::: SOURCE

# being bald in mma



## UFC86 (May 21, 2010)

edit: does being bald help when fighting? look at p4p list


----------



## kantowrestler (Jun 6, 2009)

I don't really think baldness really has anything to do with it. It's just coincidence that all these top guys were top fighters cause look at all the champions now!:thumb02:


----------



## Sousa (Jun 16, 2007)

Aldo isn't bald...


----------



## vilify (Mar 23, 2010)

Most tough guys are bald.




Just an observation.


----------



## HexRei (Apr 27, 2007)

less hair = less traction when slipping out of submissions, moisture evaporates faster off a bare scalp cooling you more quickly, no potential for "accidental" hair grabs, shaved hair never gets in your eyes, and even if it's just an ounce, it means less weight to cut. so from a competitive standpoint there are reasons to shave your head.

and then there are fashion reasons, GSP is considered to be pretty GQ with his bald head. And do you think BJ Penn really wants anyone seeing his hairline that clearly?

::::::

**WRITTEN TASKS**
**1)** Give the forum thread on baldness in MMA again between "## HexRei (Apr" and "hairline that clearly?", inclusive, and switch "bald head" to "shaved head".
**2)** In the forum thread on baldness in MMA, why does HexRei say a shaved head helps a fighter slip out of submissions?
**3)** In the forum thread on baldness in MMA, which fighter does Sousa say isn't bald?

::: RECORDED DATA

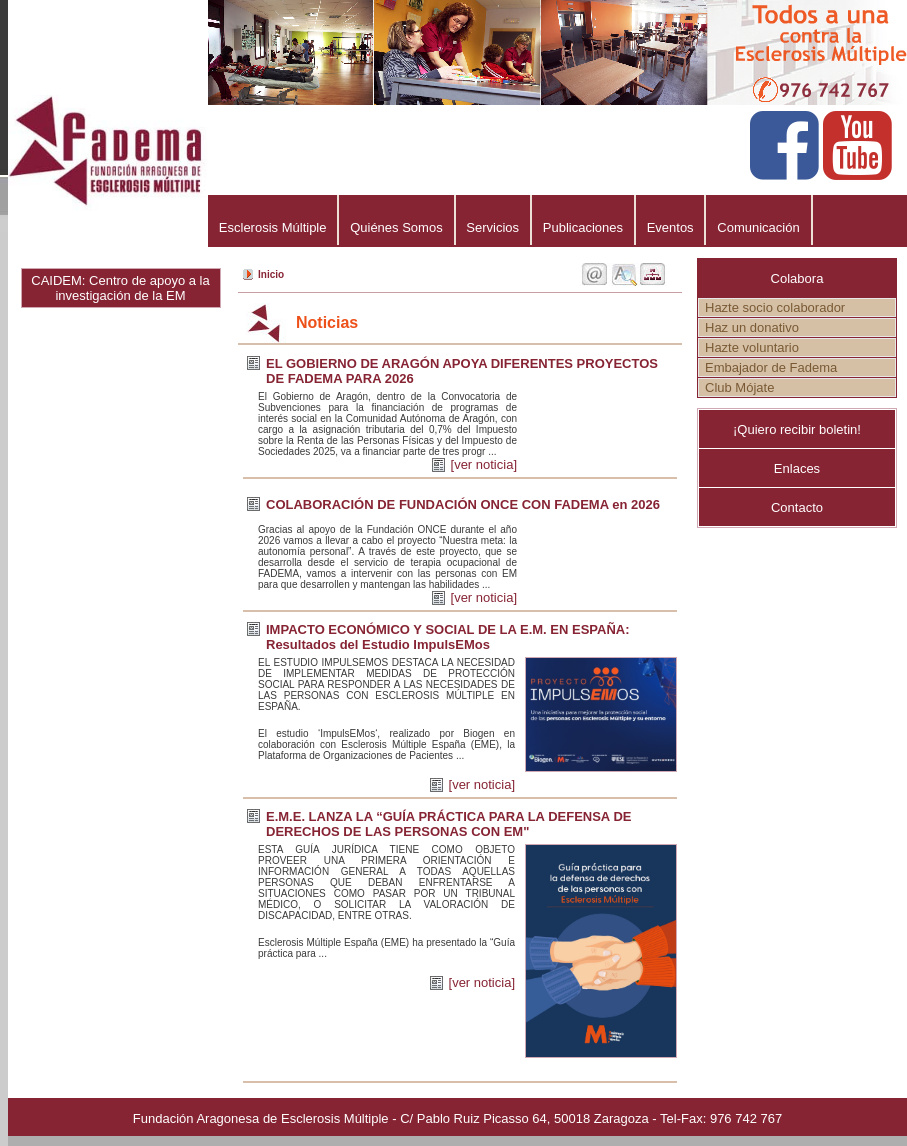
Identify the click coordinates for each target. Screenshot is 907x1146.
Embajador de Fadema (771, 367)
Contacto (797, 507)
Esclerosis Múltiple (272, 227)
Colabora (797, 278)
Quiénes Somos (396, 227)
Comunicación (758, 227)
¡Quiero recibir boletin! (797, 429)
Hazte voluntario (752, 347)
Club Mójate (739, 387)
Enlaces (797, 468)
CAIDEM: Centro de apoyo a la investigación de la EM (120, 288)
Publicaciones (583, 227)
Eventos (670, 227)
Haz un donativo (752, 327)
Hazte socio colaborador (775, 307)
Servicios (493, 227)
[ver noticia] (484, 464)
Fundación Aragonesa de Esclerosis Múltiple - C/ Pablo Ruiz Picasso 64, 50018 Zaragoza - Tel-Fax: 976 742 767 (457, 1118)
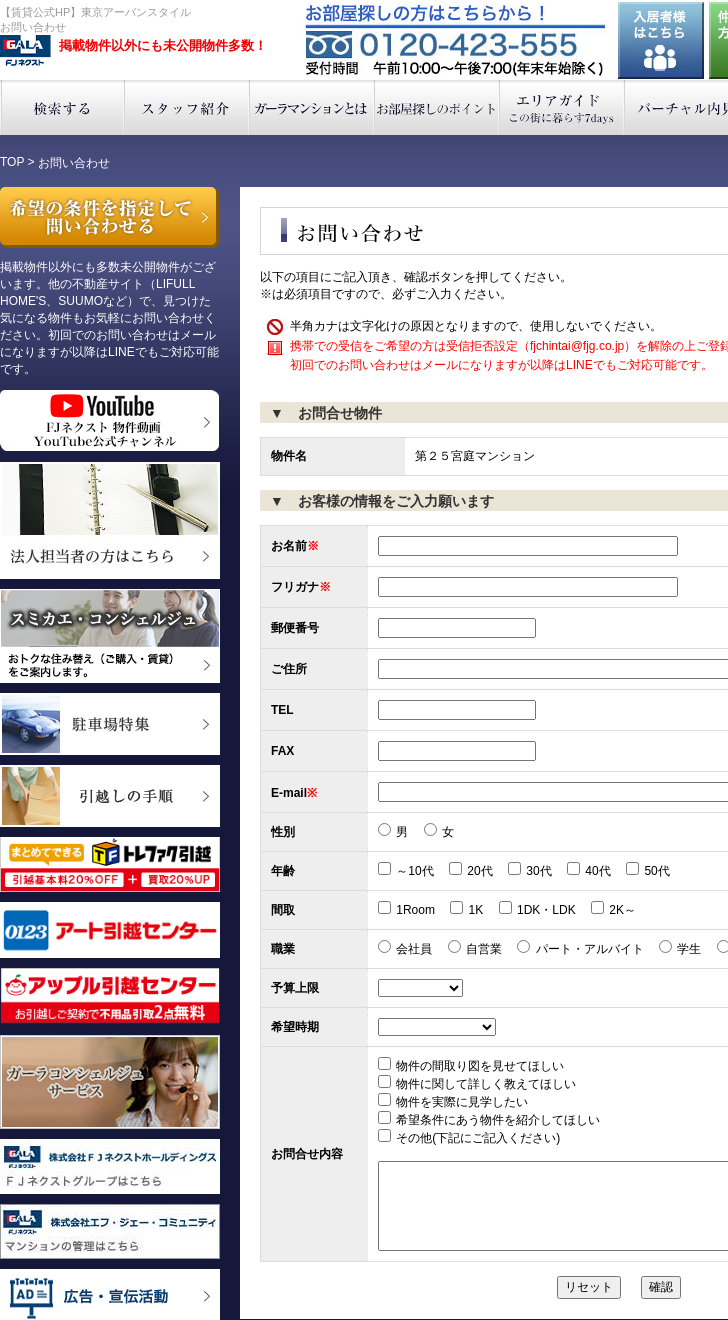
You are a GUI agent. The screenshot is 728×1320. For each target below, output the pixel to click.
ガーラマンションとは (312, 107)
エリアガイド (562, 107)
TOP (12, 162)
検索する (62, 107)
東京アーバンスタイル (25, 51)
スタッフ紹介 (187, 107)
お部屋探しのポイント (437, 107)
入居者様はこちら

::::::

**WORKED ANSWERS**
**1)**
## HexRei (Apr 27, 2007)

less hair = less traction when slipping out of submissions, moisture evaporates faster off a bare scalp cooling you more quickly, no potential for "accidental" hair grabs, shaved hair never gets in your eyes, and even if it's just an ounce, it means less weight to cut. so from a competitive standpoint there are reasons to shave your head.

and then there are fashion reasons, GSP is considered to be pretty GQ with his shaved head. And do you think BJ Penn really wants anyone seeing his hairline that clearly?

**2)** With less hair there is less traction, so it is easier to slip out of a submission.

**3)** Aldo.